> _Exercise_: Instruction for the entries that follow: retype exactly the lines from the line with "The image size is (1228, 816)." to the line with "Given: Click the VPC dropdown arrow", both included, and omit all others.

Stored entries
[Start of Attachment]
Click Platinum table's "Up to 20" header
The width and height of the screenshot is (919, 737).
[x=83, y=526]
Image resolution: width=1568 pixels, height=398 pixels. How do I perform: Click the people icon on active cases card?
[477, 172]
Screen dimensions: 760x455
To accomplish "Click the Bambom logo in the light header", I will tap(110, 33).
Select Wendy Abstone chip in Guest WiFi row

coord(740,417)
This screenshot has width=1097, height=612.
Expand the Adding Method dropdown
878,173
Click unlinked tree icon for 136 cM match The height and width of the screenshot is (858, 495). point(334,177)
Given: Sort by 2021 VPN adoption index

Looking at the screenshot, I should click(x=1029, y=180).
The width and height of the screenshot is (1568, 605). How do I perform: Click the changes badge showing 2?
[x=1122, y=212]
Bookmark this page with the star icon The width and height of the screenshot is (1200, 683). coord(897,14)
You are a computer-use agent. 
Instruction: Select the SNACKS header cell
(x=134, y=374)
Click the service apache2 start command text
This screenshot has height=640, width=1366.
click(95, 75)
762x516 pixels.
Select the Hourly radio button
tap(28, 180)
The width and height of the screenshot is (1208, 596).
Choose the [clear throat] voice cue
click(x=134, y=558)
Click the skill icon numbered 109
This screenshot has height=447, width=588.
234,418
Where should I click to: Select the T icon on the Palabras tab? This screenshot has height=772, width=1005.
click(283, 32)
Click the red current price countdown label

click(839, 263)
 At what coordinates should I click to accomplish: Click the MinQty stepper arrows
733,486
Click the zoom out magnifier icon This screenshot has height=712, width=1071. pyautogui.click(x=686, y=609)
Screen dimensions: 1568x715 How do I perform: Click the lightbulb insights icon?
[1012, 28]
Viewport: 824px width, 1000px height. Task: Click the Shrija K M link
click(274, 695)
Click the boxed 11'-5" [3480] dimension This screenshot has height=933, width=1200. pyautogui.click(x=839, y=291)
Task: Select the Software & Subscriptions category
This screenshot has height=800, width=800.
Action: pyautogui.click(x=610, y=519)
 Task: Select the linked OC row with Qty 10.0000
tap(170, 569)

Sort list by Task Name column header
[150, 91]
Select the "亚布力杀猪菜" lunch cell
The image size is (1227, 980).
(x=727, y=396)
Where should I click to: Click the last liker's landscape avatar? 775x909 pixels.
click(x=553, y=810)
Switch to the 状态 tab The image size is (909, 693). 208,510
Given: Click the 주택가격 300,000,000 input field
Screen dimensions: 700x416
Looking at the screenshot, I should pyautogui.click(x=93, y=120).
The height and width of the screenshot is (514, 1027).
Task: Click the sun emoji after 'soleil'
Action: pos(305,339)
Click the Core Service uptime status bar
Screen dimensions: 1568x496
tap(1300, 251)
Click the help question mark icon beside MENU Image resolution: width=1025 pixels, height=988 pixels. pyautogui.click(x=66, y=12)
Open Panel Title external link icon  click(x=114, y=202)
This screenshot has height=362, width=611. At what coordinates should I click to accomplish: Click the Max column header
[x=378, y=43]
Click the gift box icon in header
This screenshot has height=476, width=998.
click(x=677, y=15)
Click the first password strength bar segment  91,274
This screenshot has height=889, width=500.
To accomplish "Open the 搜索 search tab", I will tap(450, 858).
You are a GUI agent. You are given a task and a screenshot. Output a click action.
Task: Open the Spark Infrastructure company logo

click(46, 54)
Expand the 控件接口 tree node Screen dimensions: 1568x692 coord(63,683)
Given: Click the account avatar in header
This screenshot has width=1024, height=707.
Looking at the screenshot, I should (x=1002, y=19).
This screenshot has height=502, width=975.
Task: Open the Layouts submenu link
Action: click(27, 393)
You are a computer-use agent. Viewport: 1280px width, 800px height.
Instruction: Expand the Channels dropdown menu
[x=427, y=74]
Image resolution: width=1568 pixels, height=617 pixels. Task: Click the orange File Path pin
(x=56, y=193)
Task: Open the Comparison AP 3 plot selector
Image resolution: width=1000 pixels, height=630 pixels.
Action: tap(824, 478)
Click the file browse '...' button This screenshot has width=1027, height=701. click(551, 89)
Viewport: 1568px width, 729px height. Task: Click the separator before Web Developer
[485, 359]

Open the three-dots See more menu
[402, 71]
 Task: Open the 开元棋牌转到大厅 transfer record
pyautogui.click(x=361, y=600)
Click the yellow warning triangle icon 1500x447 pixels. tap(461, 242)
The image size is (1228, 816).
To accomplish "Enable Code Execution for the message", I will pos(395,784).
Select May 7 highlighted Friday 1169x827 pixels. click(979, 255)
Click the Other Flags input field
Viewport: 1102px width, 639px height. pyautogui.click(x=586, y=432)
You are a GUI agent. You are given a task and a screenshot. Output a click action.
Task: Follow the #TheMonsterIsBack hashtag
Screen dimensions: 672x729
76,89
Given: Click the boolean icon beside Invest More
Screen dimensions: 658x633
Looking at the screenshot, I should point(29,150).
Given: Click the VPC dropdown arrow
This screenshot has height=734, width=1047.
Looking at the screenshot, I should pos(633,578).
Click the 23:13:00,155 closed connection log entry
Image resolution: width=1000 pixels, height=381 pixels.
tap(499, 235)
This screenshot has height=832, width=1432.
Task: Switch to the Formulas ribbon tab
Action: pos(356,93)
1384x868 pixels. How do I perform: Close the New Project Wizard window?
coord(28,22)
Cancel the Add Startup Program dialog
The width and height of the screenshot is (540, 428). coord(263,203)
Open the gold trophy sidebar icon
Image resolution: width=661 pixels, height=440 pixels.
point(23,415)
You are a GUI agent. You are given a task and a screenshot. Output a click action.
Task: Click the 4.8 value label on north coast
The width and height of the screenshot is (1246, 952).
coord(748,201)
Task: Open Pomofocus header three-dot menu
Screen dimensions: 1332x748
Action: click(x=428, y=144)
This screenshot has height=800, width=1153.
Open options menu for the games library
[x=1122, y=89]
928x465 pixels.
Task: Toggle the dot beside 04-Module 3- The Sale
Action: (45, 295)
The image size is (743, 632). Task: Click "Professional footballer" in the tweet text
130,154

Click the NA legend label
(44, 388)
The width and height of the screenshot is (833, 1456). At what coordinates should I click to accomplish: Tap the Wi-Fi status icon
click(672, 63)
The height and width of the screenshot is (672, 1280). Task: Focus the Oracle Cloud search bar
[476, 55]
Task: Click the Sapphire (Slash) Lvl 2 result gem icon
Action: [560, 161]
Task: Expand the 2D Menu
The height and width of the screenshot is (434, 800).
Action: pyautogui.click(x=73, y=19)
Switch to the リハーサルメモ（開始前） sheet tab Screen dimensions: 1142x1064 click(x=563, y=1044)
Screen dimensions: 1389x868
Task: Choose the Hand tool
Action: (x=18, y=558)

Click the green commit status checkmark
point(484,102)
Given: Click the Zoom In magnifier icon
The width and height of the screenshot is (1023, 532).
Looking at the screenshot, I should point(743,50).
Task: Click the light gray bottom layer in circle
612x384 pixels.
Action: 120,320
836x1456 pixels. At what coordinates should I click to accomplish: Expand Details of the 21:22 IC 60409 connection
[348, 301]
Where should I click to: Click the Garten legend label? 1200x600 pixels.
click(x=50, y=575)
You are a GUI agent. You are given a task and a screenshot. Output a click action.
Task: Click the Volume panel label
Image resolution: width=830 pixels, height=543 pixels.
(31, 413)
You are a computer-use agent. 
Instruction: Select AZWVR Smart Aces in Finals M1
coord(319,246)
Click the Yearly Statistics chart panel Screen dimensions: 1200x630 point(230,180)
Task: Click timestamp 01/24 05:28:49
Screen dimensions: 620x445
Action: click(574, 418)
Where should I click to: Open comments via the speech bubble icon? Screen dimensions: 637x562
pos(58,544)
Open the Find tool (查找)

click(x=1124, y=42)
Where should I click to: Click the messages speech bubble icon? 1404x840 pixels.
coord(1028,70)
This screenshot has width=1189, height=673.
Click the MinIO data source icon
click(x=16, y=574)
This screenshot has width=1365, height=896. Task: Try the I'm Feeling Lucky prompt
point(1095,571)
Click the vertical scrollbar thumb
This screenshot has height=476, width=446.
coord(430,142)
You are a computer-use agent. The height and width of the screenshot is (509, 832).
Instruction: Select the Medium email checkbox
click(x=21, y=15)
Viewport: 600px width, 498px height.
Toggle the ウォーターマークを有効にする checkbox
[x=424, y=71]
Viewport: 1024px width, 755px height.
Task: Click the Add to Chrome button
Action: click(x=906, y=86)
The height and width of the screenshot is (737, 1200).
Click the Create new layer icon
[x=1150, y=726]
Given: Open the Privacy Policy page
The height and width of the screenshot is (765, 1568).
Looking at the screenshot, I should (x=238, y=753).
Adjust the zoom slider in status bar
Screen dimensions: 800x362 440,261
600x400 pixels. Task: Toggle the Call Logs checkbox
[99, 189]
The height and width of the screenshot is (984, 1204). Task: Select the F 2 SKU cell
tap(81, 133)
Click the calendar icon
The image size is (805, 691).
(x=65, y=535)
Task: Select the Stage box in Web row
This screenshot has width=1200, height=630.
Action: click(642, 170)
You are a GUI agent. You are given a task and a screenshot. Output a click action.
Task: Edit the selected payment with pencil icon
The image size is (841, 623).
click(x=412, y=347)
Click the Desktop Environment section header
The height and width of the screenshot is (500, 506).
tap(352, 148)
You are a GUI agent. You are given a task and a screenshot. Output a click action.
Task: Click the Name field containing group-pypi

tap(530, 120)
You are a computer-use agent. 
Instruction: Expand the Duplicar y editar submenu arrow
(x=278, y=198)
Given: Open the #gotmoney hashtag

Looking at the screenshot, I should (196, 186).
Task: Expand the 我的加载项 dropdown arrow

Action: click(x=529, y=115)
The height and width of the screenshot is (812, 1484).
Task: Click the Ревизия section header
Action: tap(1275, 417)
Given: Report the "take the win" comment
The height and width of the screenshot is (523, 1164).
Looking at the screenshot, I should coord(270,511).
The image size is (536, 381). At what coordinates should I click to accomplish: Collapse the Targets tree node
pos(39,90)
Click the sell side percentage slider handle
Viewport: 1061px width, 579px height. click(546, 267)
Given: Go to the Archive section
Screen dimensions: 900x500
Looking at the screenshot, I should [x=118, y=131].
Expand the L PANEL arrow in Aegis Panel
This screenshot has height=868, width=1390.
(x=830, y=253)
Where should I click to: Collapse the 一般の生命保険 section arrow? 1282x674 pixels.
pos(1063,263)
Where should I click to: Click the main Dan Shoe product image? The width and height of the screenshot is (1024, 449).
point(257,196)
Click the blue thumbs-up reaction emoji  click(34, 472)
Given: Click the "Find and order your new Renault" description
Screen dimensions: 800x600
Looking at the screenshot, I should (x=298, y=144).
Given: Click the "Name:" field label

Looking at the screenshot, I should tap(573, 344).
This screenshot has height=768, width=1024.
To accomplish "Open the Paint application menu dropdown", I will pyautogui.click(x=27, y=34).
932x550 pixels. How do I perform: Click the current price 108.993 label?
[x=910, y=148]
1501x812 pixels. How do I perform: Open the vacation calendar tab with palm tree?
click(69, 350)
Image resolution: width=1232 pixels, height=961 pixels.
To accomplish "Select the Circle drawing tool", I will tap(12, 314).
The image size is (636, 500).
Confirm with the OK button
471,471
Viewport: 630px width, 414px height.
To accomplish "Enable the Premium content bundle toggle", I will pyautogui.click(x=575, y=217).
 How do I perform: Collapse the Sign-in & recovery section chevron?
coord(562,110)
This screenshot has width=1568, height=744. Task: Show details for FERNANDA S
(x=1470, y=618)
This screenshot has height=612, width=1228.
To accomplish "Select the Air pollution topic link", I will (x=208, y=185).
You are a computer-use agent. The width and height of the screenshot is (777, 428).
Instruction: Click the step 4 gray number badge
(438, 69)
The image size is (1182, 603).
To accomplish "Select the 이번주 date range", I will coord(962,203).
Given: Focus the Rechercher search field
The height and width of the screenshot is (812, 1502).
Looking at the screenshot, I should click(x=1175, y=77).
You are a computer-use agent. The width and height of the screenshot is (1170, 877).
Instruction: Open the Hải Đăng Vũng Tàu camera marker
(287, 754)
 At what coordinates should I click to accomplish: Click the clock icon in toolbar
[End of Attachment]
> _Response area_:
The image size is (1228, 816).
To accomplish "Enable Code Execution for the message", I will pos(395,784).
Select May 7 highlighted Friday 1169x827 pixels. click(979, 255)
Click the Other Flags input field
Viewport: 1102px width, 639px height. pyautogui.click(x=586, y=432)
You are a GUI agent. You are given a task and a screenshot. Output a click action.
Task: Follow the #TheMonsterIsBack hashtag
Screen dimensions: 672x729
76,89
Given: Click the boolean icon beside Invest More
Screen dimensions: 658x633
Looking at the screenshot, I should point(29,150).
Given: Click the VPC dropdown arrow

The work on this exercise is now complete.